D’où le concept politique de « paternalisme libertarien » ?
Oui, ce sont Richard Thaler et le juriste Cass Sunstein qui, s’inspirant de nos travaux, ont forgé cette idée dans leur livre Nudge publié en 2008 et qui est devenu la bible de l’économie comportementale. Il s’agit de comprendre comment nous pouvons aider les gens à prendre les bonnes décisions sans pour autant empiéter sur leur liberté. D’où le paternalisme libertarien qui autorise l’État et les institutions à « pousser les gens du coude » (to nudge). Exemple simple : pourquoi 96 % des Suédois sont donneurs d’organes contre seulement 4 % de Danois ? Les premiers doivent cocher une case sur leur permis de conduire pour refuser le don, les seconds doivent la cocher pour l’accepter.
Ces conceptions n’ont-elles pas rencontré un certain succès auprès d’Obama ?
Cass Sunstein a effectivement conseillé l’administration Obama et a pu mettre en place une trentaine de mesures, dont le « Save more tomorrow » qui organise un virement automatique d’une partie du salaire sur une caisse d’assurance afin d’encourager les gens à se constituer une épargne. Mais l’économie comportementale n’est pas marquée politiquement : en Angleterre, c’est l'ex-Premier Ministre conservateur David Cameron qui a engagé Richard Thaler pour animer une cellule officieusement appelée The Nudge Unit.

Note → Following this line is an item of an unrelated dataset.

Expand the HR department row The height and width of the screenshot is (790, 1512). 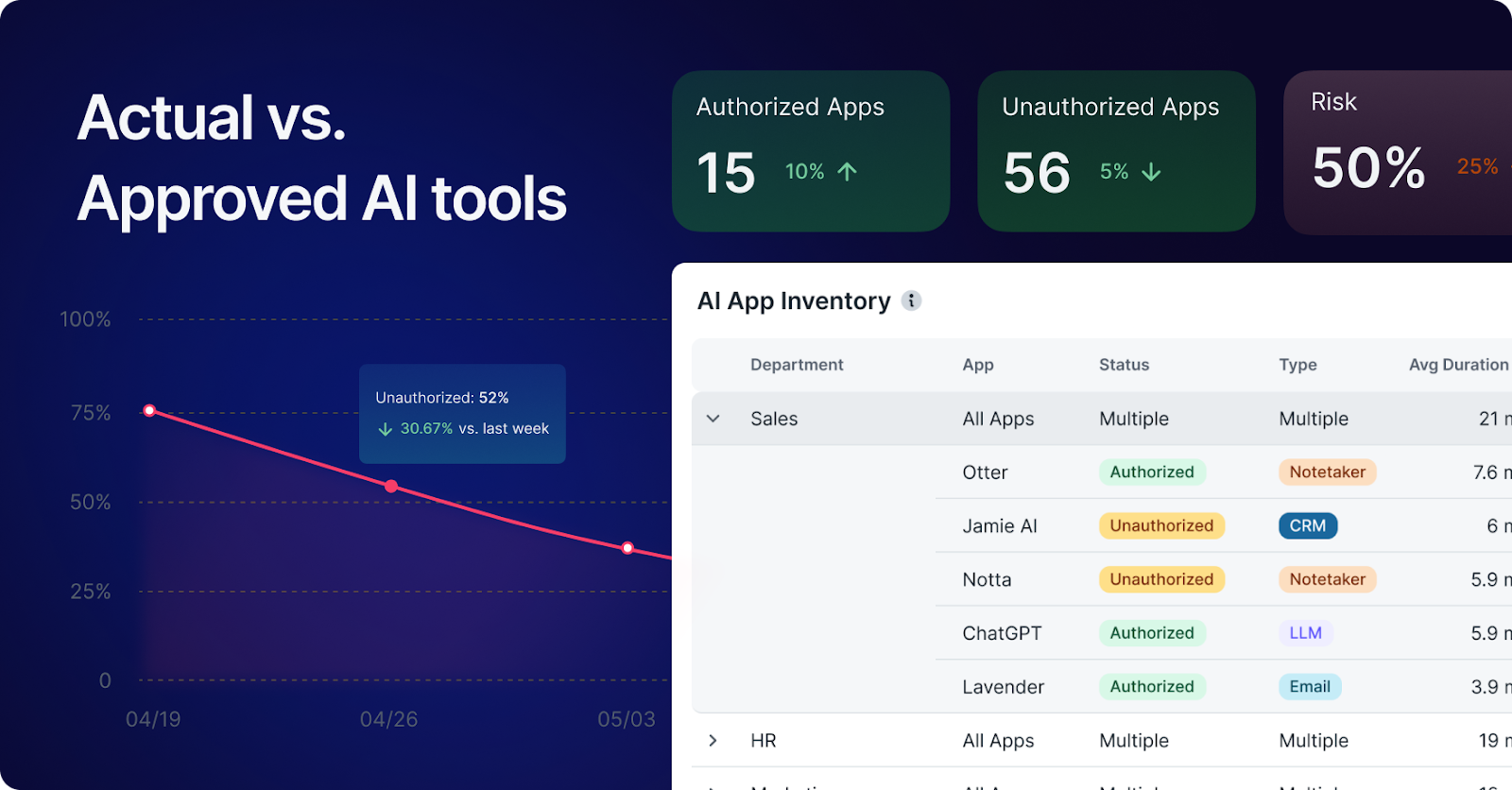pos(713,741)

“Si je suis plutôt pessimiste concernant la lucidité des individus, je suis relativement optimiste en ce qui concerne l’avenir des organisations”

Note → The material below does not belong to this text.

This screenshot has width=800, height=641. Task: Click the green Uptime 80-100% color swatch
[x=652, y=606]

Vous avez passé trente ans à étudier les logiques retorses du Système 1 et, pourtant, vous confessez que vous en êtes toujours victime. N’est-ce pas désespérant ?
La dimension automatique du Système 1 fait qu’il nous est très difficile de prendre conscience de nos erreurs. Par contre, il est tout à fait possible de repérer les failles de raisonnement chez les autres. Si je suis donc plutôt pessimiste concernant la lucidité des individus, je suis relativement optimiste en ce qui concerne l’avenir des organisations. Il s’agit d’enrichir le langage courant avec des expressions parlantes, telles que « l’effet de halo », « l’aversion aux risques », « l’illusion de validité » ou encore « l’effet de cadrage » qui pointent l’influence que la formulation même d’un problème exerce sur notre décision. Nous ne pouvons pas grand-chose contre nos propres illusions, mais nous pouvons nous doter d’un langage assez sophistiqué afin que les uns puissent mettre en lumière les biais cognitifs des autres – et inversement.